TZIA BIRORA
Lo spettacolo racconta dello spirito di un’anziana donna sarda, che vaga per la sua antica casa illudendosi d’essere viva, esplorando gli oggetti che gli erano appartenuti e che più non riconosce: e antiche gonne sarde, i grembiuli, le maschere del carnevale, i
cestini, i legumi e la frutta che vendeva. Pian piano affiorano i ricordi: la nonna, la sua giovinezza, il parto, il marito morto, la vedovanza, la necessità di proseguire da sola
stringendo i denti. D’un tratto si ricorda chi è, non è più spaesata, riconosce la sua casa, i suoi averi, con gioia.

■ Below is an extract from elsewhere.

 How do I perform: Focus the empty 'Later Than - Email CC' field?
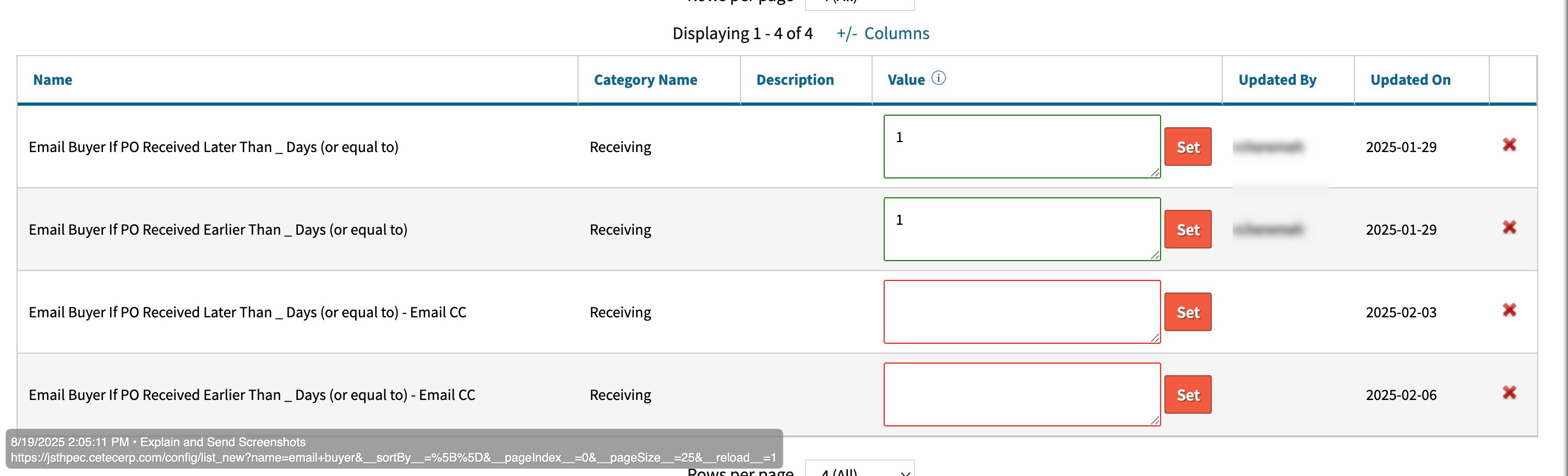pos(1021,312)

In quel momento capisce com’è morta.. capisce di essere uno spirito e ora può tornare a Dio.
Lo spettacolo è un lavoro sulla memoria: memoria personale, memoria storica e memoria etnica. Il suo linguaggio è puramente gestuale e poggia su musiche che scorrono e lo accompagnano. Volutamente non sono usate parole: la voce è usata esclusivamente nei canti tradizionali o in suoni inventati. Gli oggetti in scena sono antichi, propri di un tempo andato, così come i costumi che appartengono alla tradizione popolare sarda.
La rielaborazione narrativa e la drammaturgia emergono da un’idea registica che è diventata filo del racconto sul tema dell’identità di un popolo.